## Vetle + Seb code

In [None]:
%matplotlib inline

import os
import pandas as pd
import lasio as ls
#import selenium
#import phantomjs
import matplotlib.pyplot as plt
import numpy as np
import sys
import time
import dask.dataframe as dd
import dask.array as da
#import pyarrow.parquet as pq
import fastparquet
from functools import reduce

In [None]:
import hvplot.pandas
import hvplot.dask
from hvplot import hvPlot
import holoviews as hv
from holoviews import opts, streams
from holoviews.plotting.links import DataLink
hv.extension('bokeh', logo=None)
from IPython.display import display, HTML
from bokeh.models.tools import LassoSelectTool, BoxSelectTool  # tools=['hover']
box_select = BoxSelectTool()
lasso_select = LassoSelectTool()
import panel as pn
pn.extension()
from IPython.display import display, HTML

client_secret = "Bw2w*31.CmbIiP.i2EILQ=HN@xr]yeu?"

display(HTML(data="""
<style>
    div#notebook-container    { width: 95%; }
    div#menubar-container     { width: 80%; }
    div#maintoolbar-container { width: 80%; }
</style>
"""))

### Las generator

In [None]:
filepath = '../Documentation/Well log LAS files/WKF W8A LWD VISION RM 0_5m Drilling.LAS'

In [None]:
def las_to_df(filepath):
    las = ls.read(filepath)
    curve_df = las.df()
    curve_df = curve_df.replace(-999.25,np.nan)
    curve_df.reset_index(inplace=True)
    curve_df.rename(columns={curve_df.columns[0]:'Depth'}, inplace=True)
    las.curves[0].mnemonic = 'Depth'
    return curve_df, las

In [None]:
df_realwell, las_realwell = las_to_df(filepath)

In [None]:
# Create new df only containing relevant curves (9) within a start and stop depth:
def get_curves(df, curvenames, start_depth, stop_depth):
    df_new = df.loc[start_depth<=df['Depth']].loc[df['Depth']<stop_depth][curvenames]
    return df_new

In [None]:
all_curves = ['Depth', 'GR_ARC', 'A16H', 'A28H', 'A40H', 'TNPH', 'ROP5_RM', 'RHOB', 'DCAV'] # Relevant curve names for the chosen well

start_depth = df_realwell['Depth'].iloc[0]
end_depth = df_realwell['Depth'].iloc[-1]
step_depth = df_realwell['Depth'].iloc[1] - df_realwell['Depth'].iloc[0]

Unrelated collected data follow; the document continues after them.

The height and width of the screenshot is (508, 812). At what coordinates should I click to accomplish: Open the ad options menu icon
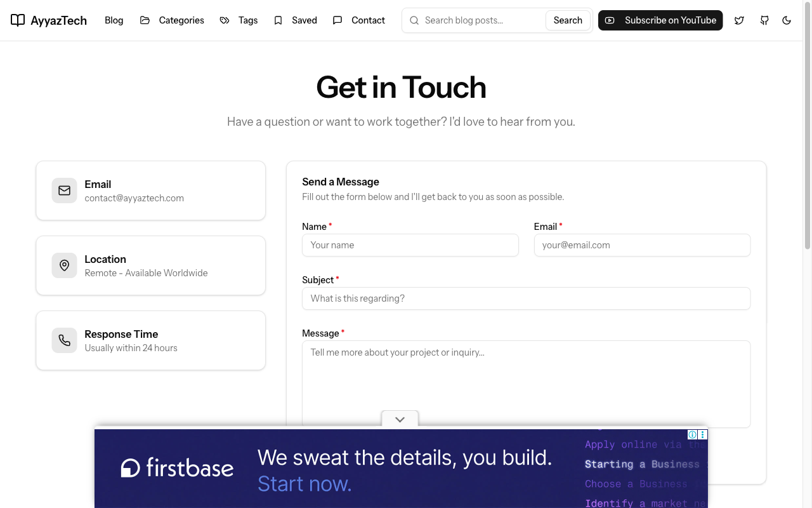point(702,435)
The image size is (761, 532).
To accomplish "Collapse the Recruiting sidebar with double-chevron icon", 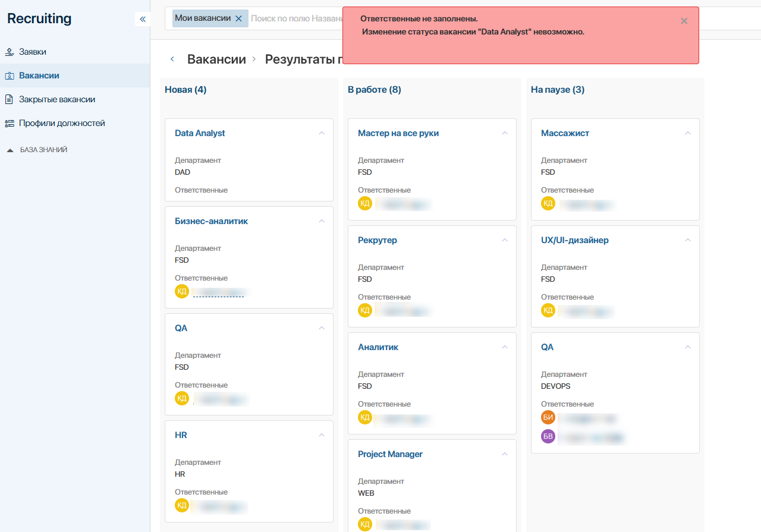I will (143, 20).
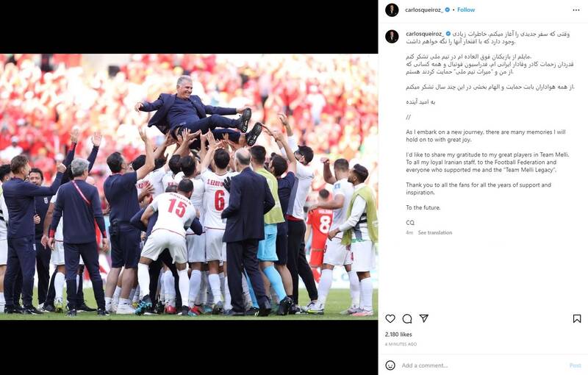Click the 4 MINUTES AGO timestamp
588x375 pixels.
click(401, 344)
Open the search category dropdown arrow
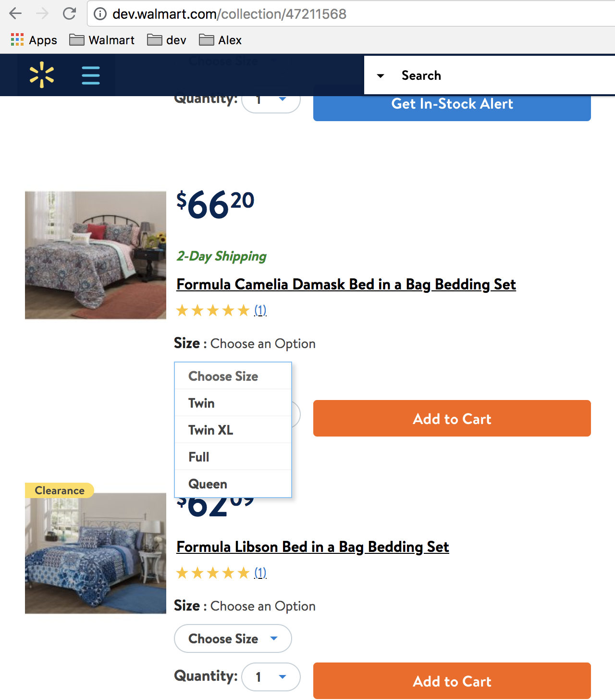The width and height of the screenshot is (615, 700). 381,75
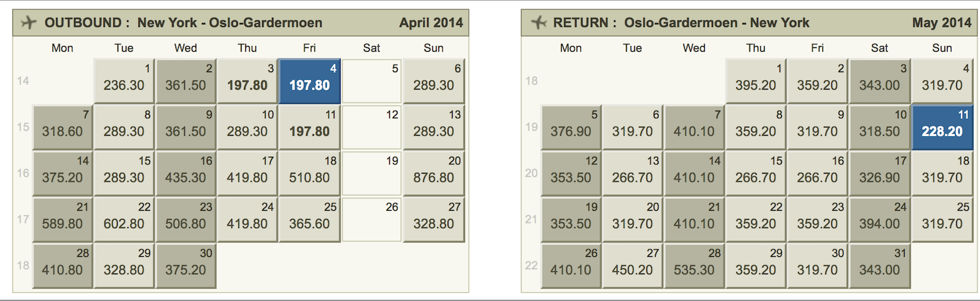The height and width of the screenshot is (301, 980).
Task: Click empty outbound Saturday April 12 cell
Action: (x=372, y=127)
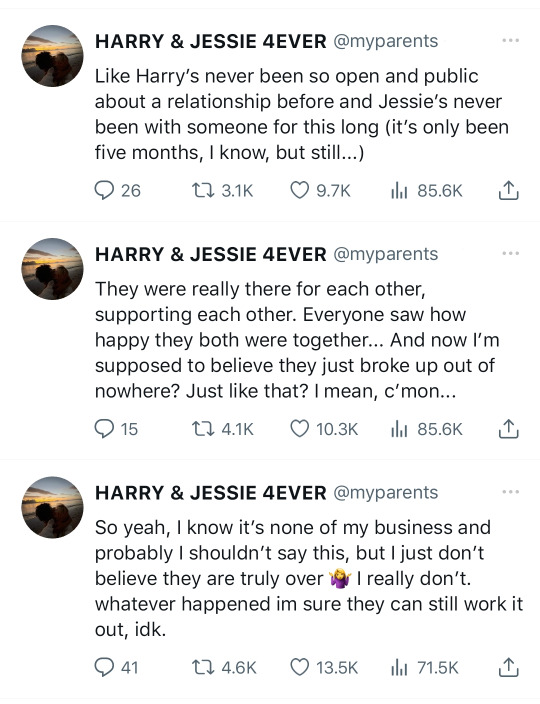View 85.6K views analytics on second tweet

click(426, 429)
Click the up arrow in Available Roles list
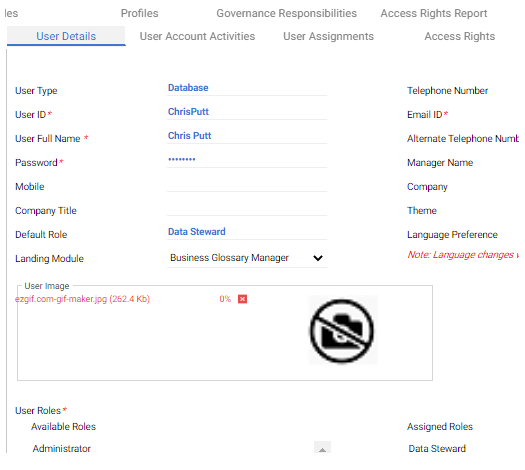Screen dimensions: 525x470 coord(322,448)
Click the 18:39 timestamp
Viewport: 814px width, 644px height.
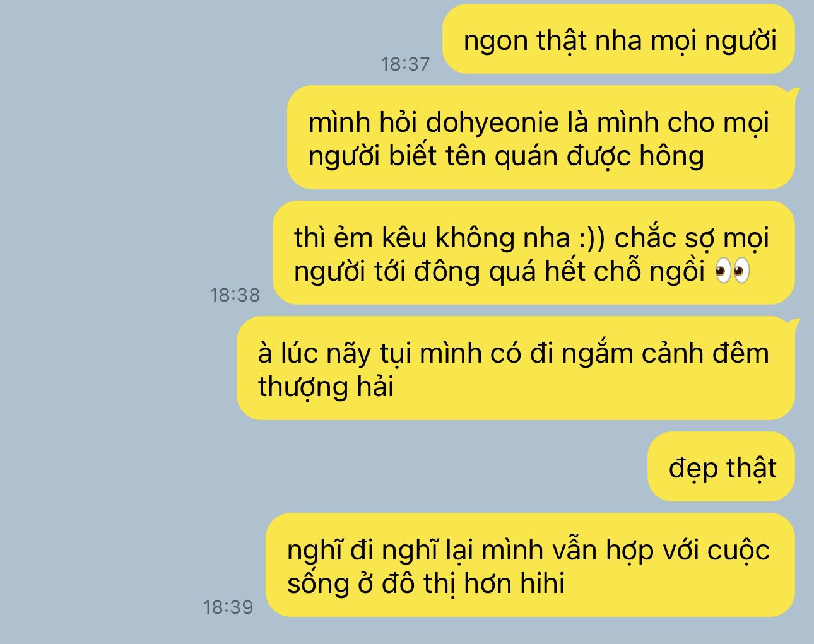tap(228, 607)
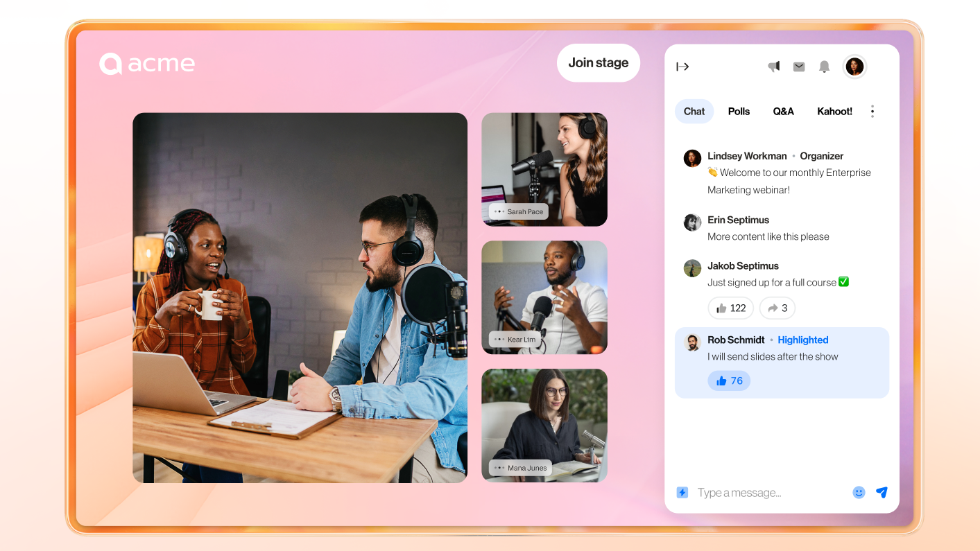Click the lightning bolt quick actions icon

click(682, 493)
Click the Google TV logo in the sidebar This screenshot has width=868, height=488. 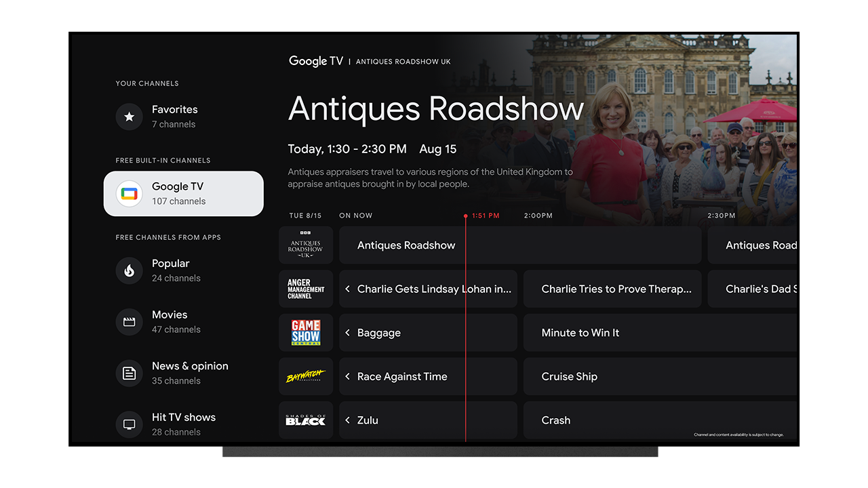coord(129,193)
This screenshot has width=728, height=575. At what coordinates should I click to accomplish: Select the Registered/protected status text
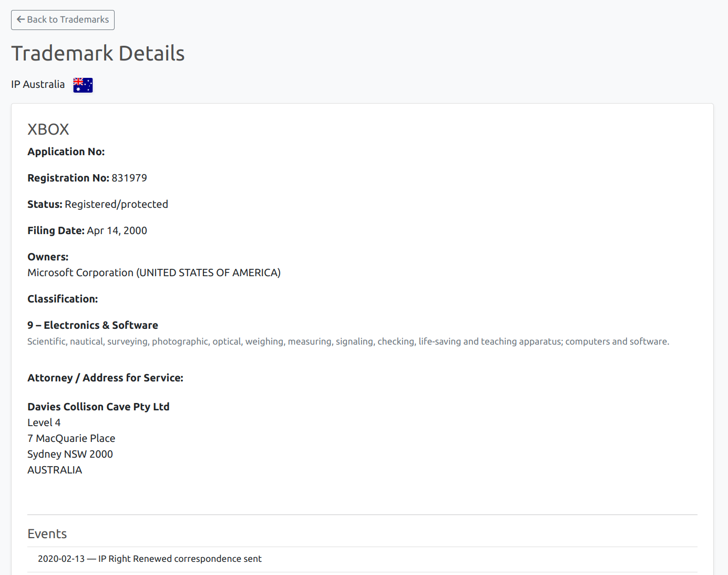(116, 204)
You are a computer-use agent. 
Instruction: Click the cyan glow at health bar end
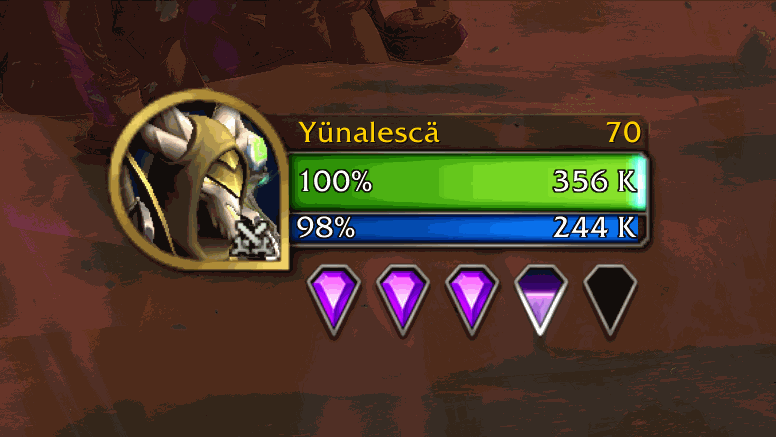click(639, 181)
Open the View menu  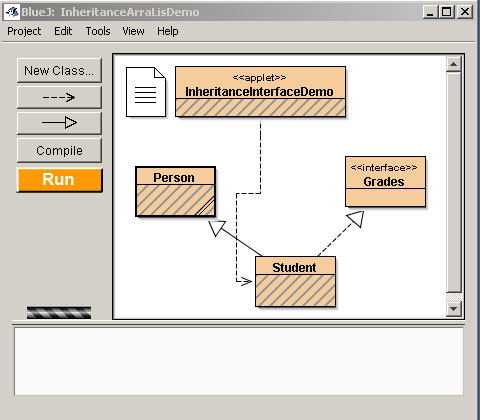click(133, 31)
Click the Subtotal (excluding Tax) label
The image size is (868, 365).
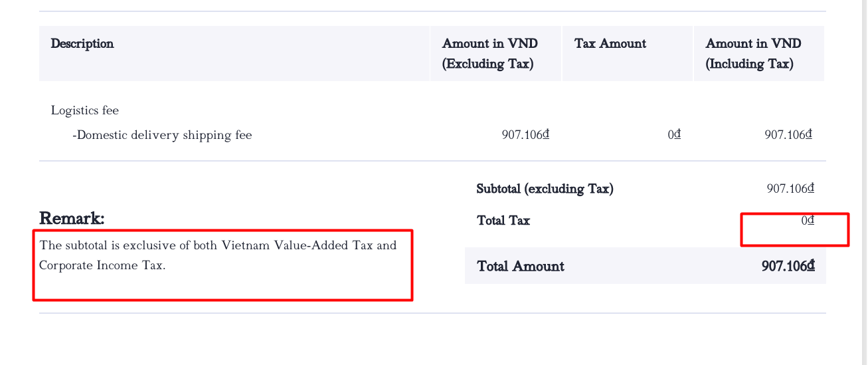[x=545, y=189]
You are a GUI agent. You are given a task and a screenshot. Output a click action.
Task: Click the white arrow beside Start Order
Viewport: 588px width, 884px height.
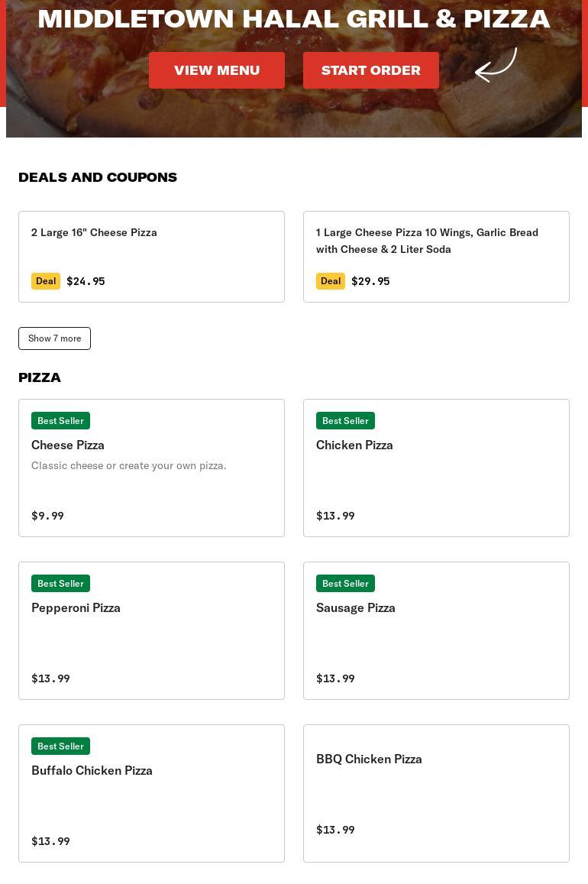496,66
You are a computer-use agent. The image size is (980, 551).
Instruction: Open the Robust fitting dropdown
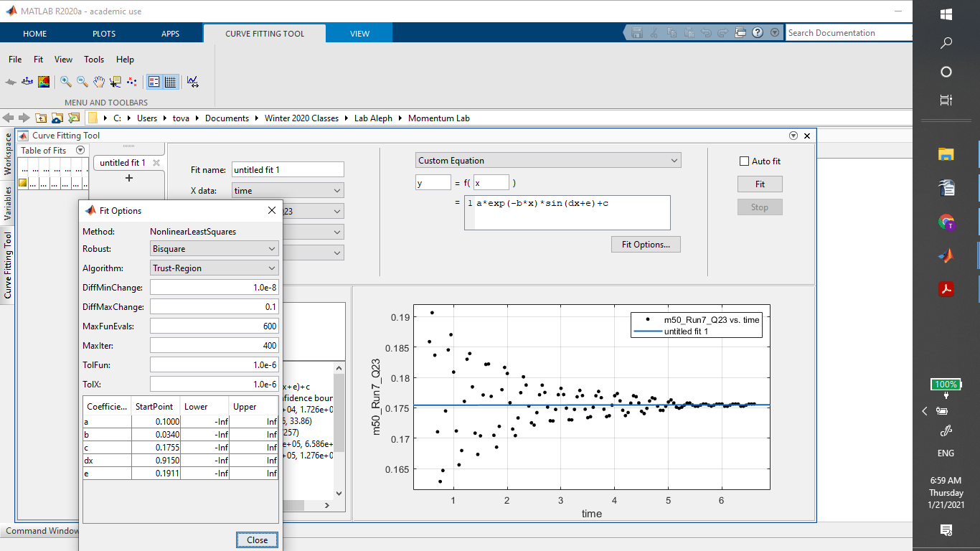tap(214, 248)
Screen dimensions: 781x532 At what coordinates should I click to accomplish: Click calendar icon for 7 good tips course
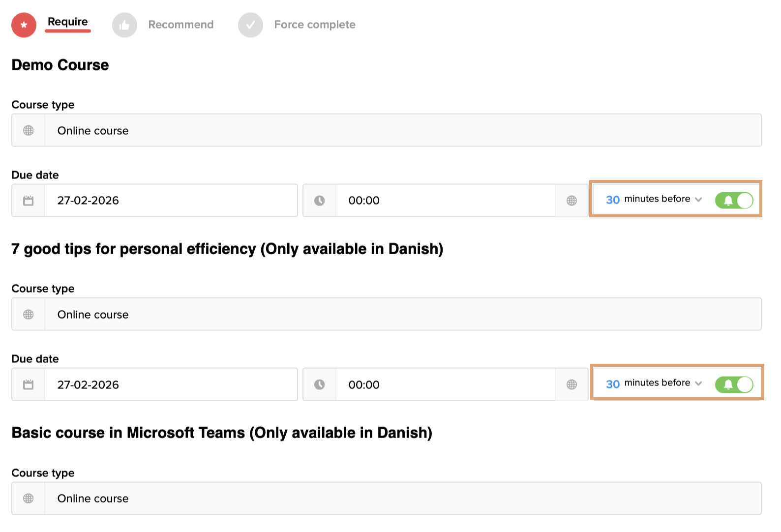[29, 384]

df_curves = get_curves(df_realwell, all_curves, start_depth, end_depth) # New df containing specific curves and start and stop depths

#### Set input parameters

In [None]:
Number_of_files = int(input("Number of files to generate: "))
depth_start = int(input("Depth reading start: "))
depth_end = int(input("Depth reading end: "))
depth_step = float(input("number of recordings per meter : ")) # 1=1 per m, 0.5=2 per m, 12= every 12 m
wellname = input('name of wells: ')
filename = input('name of files: ')

In [None]:
len_data = len(np.arange(depth_start, depth_end, depth_step))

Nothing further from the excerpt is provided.